Rosi Mercedes is a curl expert and owner of RosiCurls Salon. She was born in the Dominican Republic and lives in Florida. When we chatted during a K18 fireside for Latinx Heritage Month, we learned just how connected hair and culture are for her.
“My hair and my culture at the beginning was hard,” Rosi, who has curly hair, remembers, “You had to look a certain way, and have straight hair to look done up. My Dominican grandmother would say I have pelo malo, or ‘bad hair.’ I was 12 when I got my first relaxer because I wanted straight hair.”
But as an adult, Rosi took self-perception and expression into her own hands.
“I’ve been natural for the past seven years, and I embrace that,” she says. “It’s my way of telling my grandmother that I do look good. It’s influenced my career, to help tell people their hair looks good.”
Claudia Franco, K18’s PR + Partnerships Manager, identifies as someone who is “200%,” meaning she is 100% Mexican and 100% American. She experienced hair bias based on her roots as well.
Claudia interacted with multitudes of people who all expected her to have thick, strong ‘Hispanic or Latina hair,’—a stereotype perpetuated from the actresses in telenovelas to clients in the salon.
“I like to stay away from saying ‘Hispanic or Latina hair,’ because my clients say they don’t have the hair they’re supposed to have,” Claudia says, and there is no one way to have hair, even within cultures. “Speaking to hair like it's a fabric helps people not be put in a bubble,” she says.
It’s not just clients in the salon who feel like they have to fit a certain mold; Latinx stylists and students are put in a bubble, too.
Claudia saw this bias result in a loss of career opportunities for those coming out of school.
“The Spanish-speaking students would go to the Spanish-speaking salons. They weren’t involved in being at high-end salons in their community; there was always this separation,” she says. To her, it created a feeling of inferiority. “We’re always told we don’t belong here, and that’s ingrained in us when we grow up. You start to question your purpose of being here,” she says.

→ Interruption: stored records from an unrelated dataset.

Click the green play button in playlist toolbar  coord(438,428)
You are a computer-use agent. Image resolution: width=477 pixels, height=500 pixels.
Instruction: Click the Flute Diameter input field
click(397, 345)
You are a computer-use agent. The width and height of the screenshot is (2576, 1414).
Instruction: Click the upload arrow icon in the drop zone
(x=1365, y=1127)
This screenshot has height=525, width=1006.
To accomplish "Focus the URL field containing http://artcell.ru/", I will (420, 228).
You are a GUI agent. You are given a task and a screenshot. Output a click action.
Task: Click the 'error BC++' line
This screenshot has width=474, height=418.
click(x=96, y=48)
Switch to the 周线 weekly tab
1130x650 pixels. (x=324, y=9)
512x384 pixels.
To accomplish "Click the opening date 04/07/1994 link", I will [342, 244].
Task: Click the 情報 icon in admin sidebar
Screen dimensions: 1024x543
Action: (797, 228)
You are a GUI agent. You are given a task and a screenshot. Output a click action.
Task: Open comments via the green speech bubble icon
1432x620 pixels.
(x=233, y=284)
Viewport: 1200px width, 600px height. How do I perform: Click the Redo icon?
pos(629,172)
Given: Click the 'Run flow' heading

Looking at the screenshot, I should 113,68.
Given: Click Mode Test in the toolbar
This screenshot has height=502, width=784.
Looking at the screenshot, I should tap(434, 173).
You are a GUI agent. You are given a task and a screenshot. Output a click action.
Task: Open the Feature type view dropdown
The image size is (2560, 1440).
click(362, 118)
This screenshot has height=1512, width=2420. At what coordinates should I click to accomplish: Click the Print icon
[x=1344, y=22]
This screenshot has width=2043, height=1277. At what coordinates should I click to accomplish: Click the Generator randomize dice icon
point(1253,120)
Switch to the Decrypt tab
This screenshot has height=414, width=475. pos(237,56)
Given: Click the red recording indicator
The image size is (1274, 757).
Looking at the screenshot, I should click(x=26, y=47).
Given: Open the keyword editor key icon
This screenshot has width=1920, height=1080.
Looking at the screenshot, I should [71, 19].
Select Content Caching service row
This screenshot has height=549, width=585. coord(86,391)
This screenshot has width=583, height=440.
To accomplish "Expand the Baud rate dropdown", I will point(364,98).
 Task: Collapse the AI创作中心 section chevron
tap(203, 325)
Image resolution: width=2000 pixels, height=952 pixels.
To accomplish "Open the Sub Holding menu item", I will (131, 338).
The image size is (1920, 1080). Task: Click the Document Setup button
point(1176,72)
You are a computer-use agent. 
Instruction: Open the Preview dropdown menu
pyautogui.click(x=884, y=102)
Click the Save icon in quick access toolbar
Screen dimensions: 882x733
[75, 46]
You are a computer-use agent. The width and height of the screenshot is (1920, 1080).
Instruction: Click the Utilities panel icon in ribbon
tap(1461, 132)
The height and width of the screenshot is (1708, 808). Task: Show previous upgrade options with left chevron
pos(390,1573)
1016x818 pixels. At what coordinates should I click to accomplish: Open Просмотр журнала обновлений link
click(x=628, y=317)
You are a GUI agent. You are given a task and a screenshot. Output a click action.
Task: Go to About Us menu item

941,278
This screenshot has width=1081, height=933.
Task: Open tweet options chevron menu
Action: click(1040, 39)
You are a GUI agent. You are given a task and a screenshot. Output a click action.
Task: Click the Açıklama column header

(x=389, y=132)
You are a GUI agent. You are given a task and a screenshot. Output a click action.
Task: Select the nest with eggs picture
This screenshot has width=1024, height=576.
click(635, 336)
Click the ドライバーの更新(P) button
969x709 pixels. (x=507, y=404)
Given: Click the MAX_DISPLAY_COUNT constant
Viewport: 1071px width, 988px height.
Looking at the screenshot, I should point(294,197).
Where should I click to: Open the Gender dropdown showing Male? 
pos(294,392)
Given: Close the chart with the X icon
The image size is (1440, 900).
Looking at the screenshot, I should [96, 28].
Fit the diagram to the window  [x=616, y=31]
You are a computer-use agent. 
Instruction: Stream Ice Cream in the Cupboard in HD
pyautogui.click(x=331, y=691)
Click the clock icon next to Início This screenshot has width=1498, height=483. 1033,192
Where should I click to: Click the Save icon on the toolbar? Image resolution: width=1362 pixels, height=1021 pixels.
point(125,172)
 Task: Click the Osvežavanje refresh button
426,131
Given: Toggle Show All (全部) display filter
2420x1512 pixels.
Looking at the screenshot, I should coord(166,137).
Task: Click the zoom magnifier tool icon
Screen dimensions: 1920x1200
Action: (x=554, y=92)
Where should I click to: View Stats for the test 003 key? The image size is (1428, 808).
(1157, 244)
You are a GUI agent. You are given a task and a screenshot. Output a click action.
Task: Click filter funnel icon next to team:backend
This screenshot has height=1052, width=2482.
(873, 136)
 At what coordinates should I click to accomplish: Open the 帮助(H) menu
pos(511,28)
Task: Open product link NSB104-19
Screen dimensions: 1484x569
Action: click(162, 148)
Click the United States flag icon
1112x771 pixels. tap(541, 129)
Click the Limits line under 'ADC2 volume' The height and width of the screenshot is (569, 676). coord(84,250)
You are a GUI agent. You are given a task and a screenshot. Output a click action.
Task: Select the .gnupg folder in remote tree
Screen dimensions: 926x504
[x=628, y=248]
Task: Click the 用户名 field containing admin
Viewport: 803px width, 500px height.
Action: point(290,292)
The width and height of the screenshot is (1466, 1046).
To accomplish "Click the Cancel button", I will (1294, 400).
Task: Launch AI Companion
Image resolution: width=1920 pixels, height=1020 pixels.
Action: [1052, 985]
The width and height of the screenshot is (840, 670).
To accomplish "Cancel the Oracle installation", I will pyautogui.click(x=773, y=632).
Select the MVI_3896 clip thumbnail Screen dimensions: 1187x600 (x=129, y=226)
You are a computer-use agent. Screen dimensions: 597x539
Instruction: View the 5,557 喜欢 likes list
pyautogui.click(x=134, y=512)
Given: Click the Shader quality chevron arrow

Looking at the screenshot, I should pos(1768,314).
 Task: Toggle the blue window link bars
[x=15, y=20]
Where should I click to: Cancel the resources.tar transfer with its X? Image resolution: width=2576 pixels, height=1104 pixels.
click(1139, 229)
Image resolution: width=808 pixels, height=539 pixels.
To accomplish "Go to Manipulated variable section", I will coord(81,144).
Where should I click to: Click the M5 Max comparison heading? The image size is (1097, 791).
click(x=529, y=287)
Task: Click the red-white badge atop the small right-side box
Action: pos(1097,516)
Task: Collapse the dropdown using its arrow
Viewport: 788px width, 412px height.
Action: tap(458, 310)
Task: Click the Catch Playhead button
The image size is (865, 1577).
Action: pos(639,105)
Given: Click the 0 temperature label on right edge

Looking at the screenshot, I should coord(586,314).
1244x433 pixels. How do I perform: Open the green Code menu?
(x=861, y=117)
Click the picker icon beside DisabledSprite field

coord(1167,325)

For Rosi, she saw her multitude of talents diminished by other beauty students to a single stereotype.
“In beauty school, everyone was like, ‘oh you’re Dominican, you know how to do a blowout,” Rosi says. She emphasizes that Dominican stylists, including herself, are a community full of creatives who can do more than just blowouts. Thankfully, she’s noticed a shift in this mindset thanks to increased representation of Dominican stylists, herself included.
“There are really talented hairstylists out there [changing] that mentality of what a Dominican salon is,” says Rosi. “I love seeing the change and seeing clients that say ‘I’m not going to a Dominican stylist; I’m going to a hair stylist.’”
This progress ladders up to this year’s Hispanic Heritage Month observance theme, which is “Latinos: Driving Prosperity, Power, and Progress in America,”. It aims to celebrate the communities’ population growth, increasing political representation, and economic success that continues to pave the way for the rise and recognition of all of the positive contributions Latinx folks have had in the US.
Rosi and Claudia have been huge proponents of this progress, increasing visibility of Latinx stylists in the beauty space. Claudia relates to this feeling firsthand, that “seeing myself and other people like me being put in bigger places has been amazing. Now there’s more people involved and we’re being involved with everyone else.”
Looking towards the future, Rosi makes it clear what Hispanic and Latinx people need to continue this equality movement in hair spaces and beyond.
“Celebrate us,” she says. “Make us feel welcome and appreciated. Don’t just choose to have us in certain spaces; make room for all of us.”